Saturday, July 2, 2011

Getting close to mid-term targets

Last two weeks were quite productive. I've finished most issues on my to-do list for first half of GSoC, and now working on the mid-term target - getting translator translate itself.

No more translation errors for python 2.7 syntax

There are no more red items at libs status page - pyjamas now understands all 2.7 syntax, and produces some kind of output for it. Sometimes it still results in JS syntax errors, but its good enough to correctly translate most of python stdlib without any modifications.
This includes:
  • Complex assignments, including deep unpacking - ((a, b), [c, d]), e = someiterable is working as expected (issue #527)
  • Assignments in `for` statements - turns out you can do things like `for x.a.b, d[key] in iterable` in python, and you can do same in pyjamas now.
  • Tuple key assignment works correctly (issue #496)
  • Set literals
  • Set and dict comprehensions
  • `With` statement, including support for `with ctxt1() as v1, ctxt2() as v2`  notation
  • "Discard expressions" - often used for NameError checking. Needs some more work on corner cases, but works in general (issue #584)
  • [::] and slice() now return sliceobjects, which are part of new slice protocol (issues #585, #364, and some other)
  • Getattr and callfunc over expressions, like `('a' + 'b').strip()` (issue #591)
  • Callfunc decorators, like `@decorator()` (issue #369)
  • Complex type, including complex literals, like `1+1j`
  • Top-level assert statements
Some builtin modules
I've added some typically builtin modules, like `operator`, `errno`, `weakref`. They are generally useless in pyjamas (except operator, but thats still rare), but some stdlib modules depend on them, so its good to have them.
sys module received some enhancement, esp. for PyV8 environment - now it retrieves stdin, stdout, stderr pipes from parent app correctly, and also retrieves correctly trimmed argv, so modules like optparse could work correctly.

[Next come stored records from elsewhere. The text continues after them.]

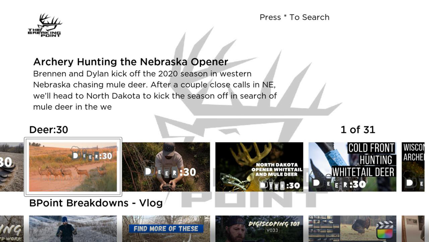Open North Dakota Opener Whitetail and Mule Deer video
This screenshot has width=429, height=242.
259,167
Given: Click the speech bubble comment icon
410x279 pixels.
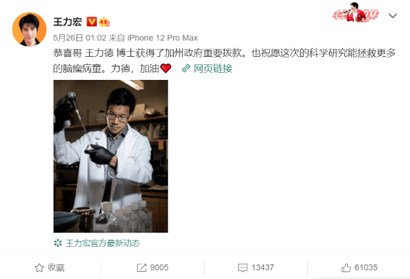Looking at the screenshot, I should [x=243, y=268].
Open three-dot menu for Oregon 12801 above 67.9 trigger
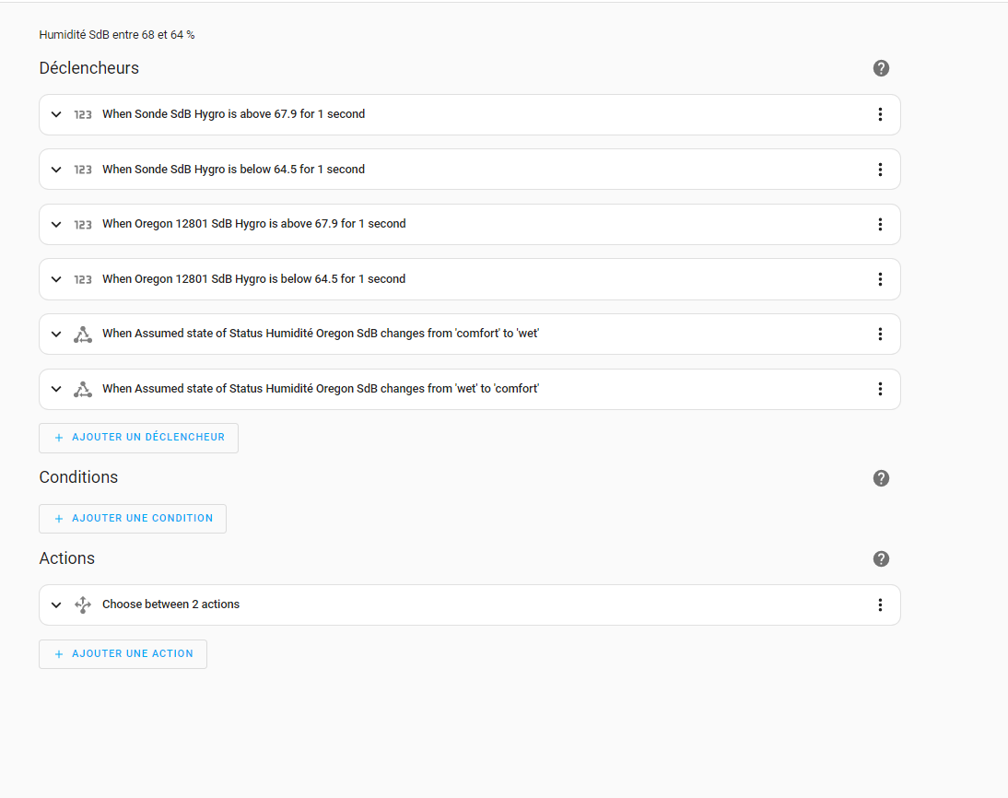Image resolution: width=1008 pixels, height=798 pixels. (x=880, y=224)
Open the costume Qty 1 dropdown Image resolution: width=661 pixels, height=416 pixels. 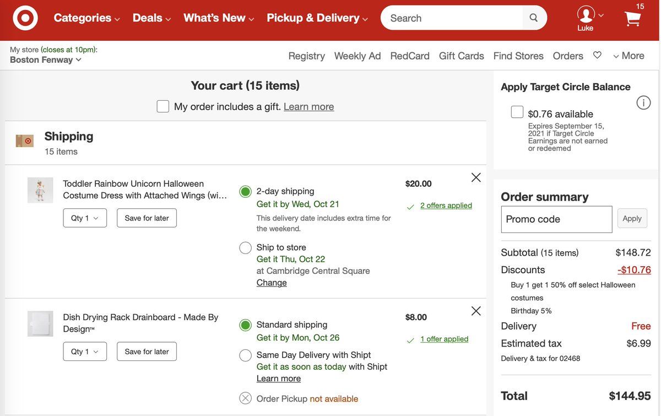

Compiler module passes most of the tests
This is another significant milestone reached - pyjs now can correctly compile compiler/parser/grammar modules into javascript, and resulting javascript can parse python syntax and generate appropriate AST. Parser/tokenize still fails on some input due to regex incompatibility and obscure pyjs bugs, but 18 of 21 tests passed is good.

I'm going to keep working on making compiler pass existing tests and adding new tests for 2-3 more days, and then switch to `pyjs.translator`. There are some bugs - mainly class-related, like try/except in class definition scope - I also hoped to fix before mid-term, but since there are only two weeks left, translator is top priority for now.

Tuesday, June 14, 2011

Working towards compiler compiling

Missed some weekly posts due to 'okay, just one more feature and I'll make the post' syndrome and overall exam-time mess. I have one more exam at 16th, and then nothing should hold me from hacking on pyjamas full-time.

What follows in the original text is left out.